The effect of sterilisation on a poly(dimethylsiloxane)/poly(hexamethylene oxide) mixed macrodiol-based polyurethane elastomer

The effect of various forms of sterilisation on a novel thermoplastic polyurethane elastomer synthesised using poly(hexamethylene oxide) (PHMO) and poly(dimethylsiloxane) (PDMS) macrodiols has been studied. The five sterilisation methods investigated were ethylene oxide (EtO) (single and multiple cycles), gas plasma, steam, vapour phase liquid chemical and γ-irradiation (single and multiple cycles). Following sterilisation, scanning electron microscopy (SEM) and attenuated total reflectance Fourier transform infrared spectroscopy (ATR-FTIR) were used to assess changes in the surface chemical structure and morphology, and gel permeation chromatography (GPC) and tensile testing were used to examine changes in bulk characteristics. Biostability was assessed using subcutaneous implantation of strained samples in sheep for 6 weeks. The results showed that the properties of the commercially available control material, Pellethane® 2363-80A, were significantly affected by exposure to γ-irradiation, steam and multiple cycles of EtO with aging and implantation compounding the effect. Exposure to a gas plasma sterilisation process resulted in significant degradation in both polyurethanes. A vapour phase liquid chemical sterilisation process caused minimal adverse effects.

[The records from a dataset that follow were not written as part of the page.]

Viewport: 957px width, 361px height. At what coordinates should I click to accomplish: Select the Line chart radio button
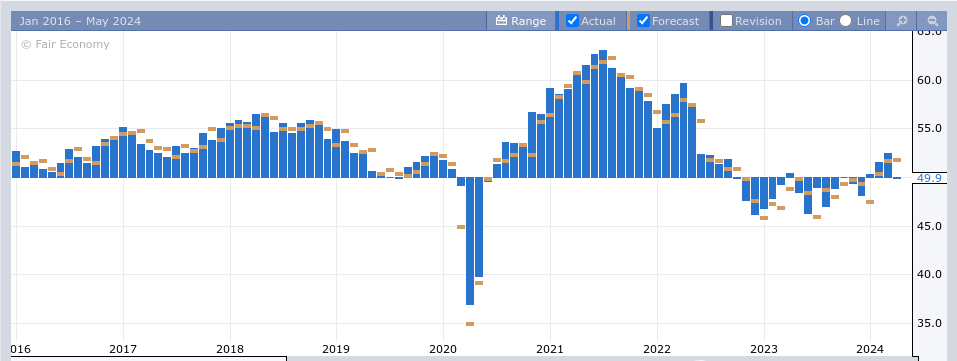[x=845, y=21]
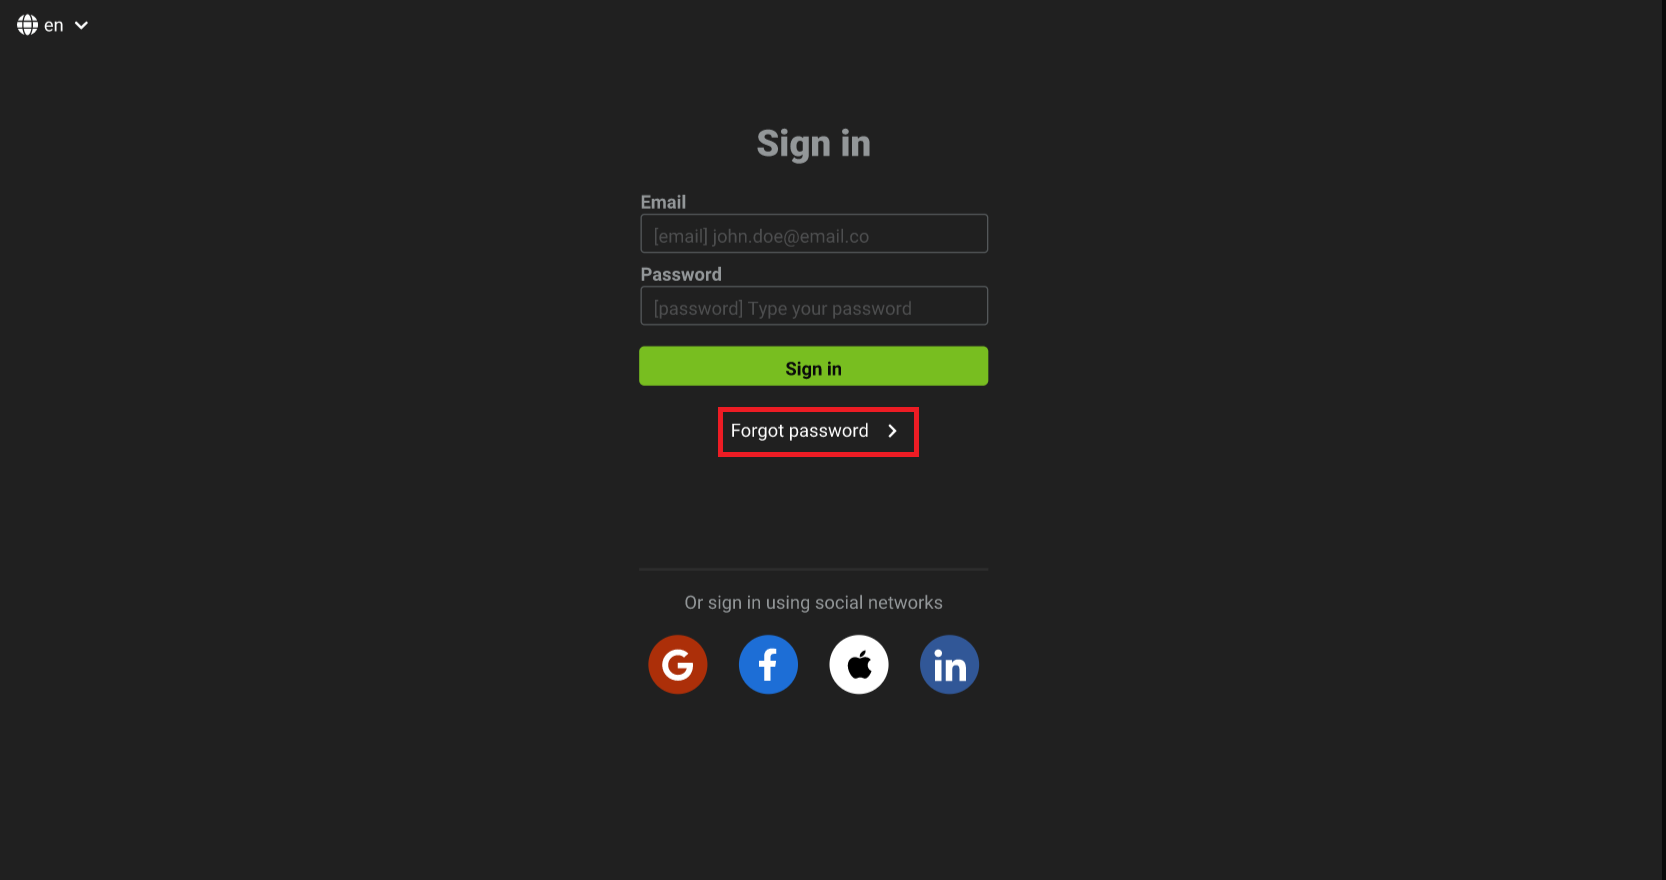This screenshot has width=1666, height=880.
Task: Click the arrow icon beside Forgot password
Action: (x=893, y=431)
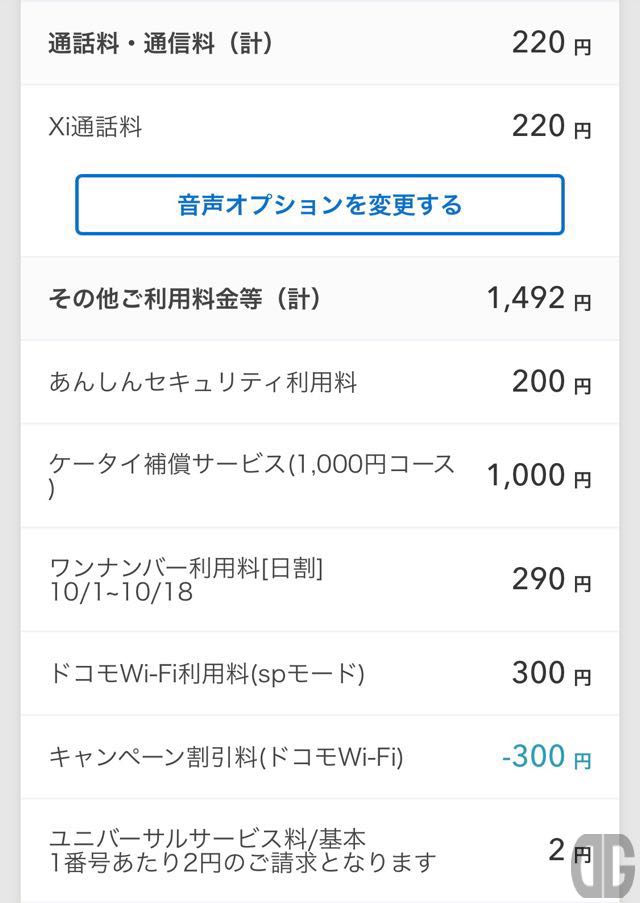Select the Xi通話料 row label

click(95, 127)
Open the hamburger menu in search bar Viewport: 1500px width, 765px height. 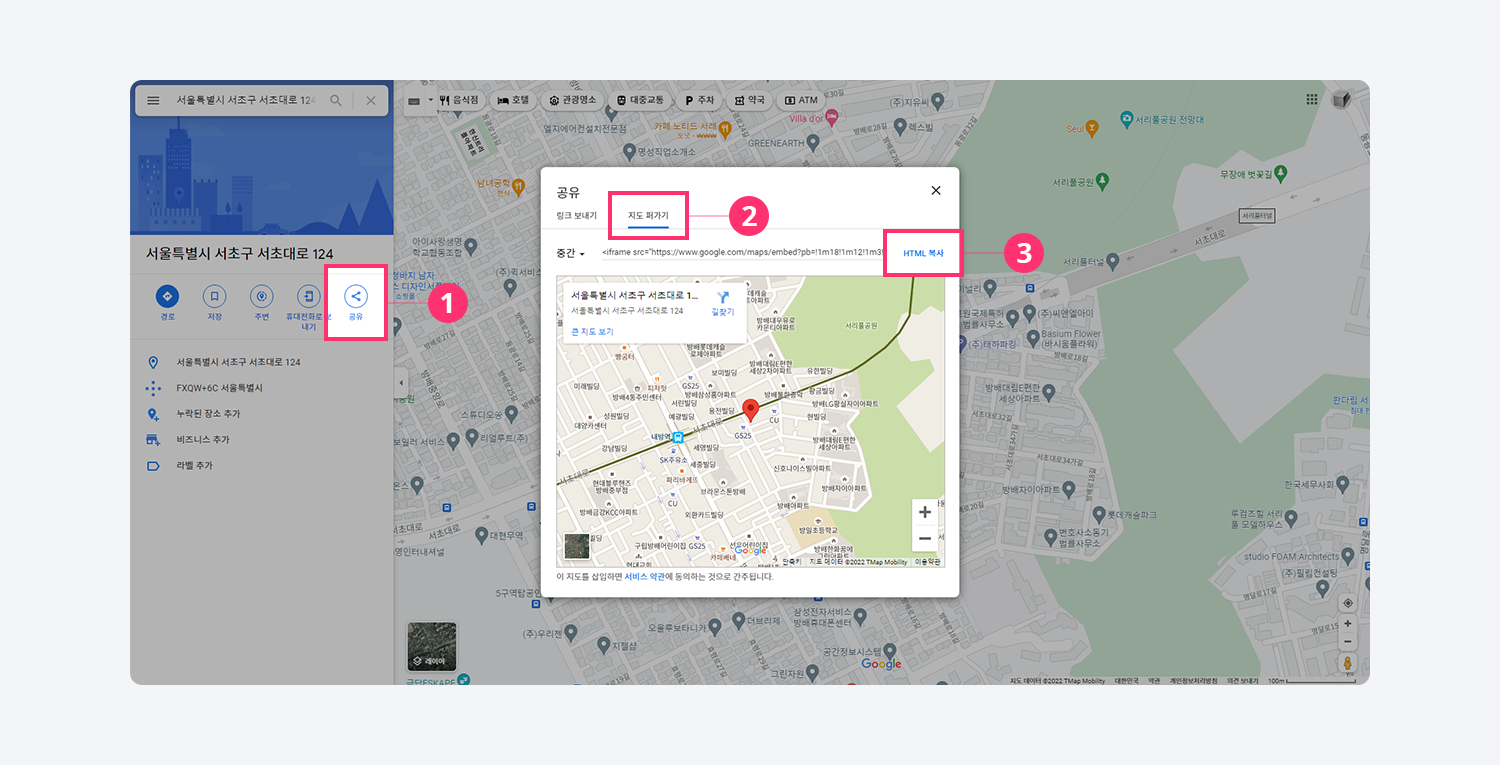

Sterilisation of the PDMS-based polyurethane using EtO, γ-irradiation and autoclaving resulted in no significant changes in properties. The material's biostability was also unaffected by exposure to each of these sterilisation processes followed by short-term implantation suggesting that this material is a potential candidate for use in a wide range of implantable medical devices sterilised using commercially available processes. Further biostability studies should be performed to assess the longer-term in vivo biostability of the PDMS-based material sterilised using autoclaving and γ-irradiation.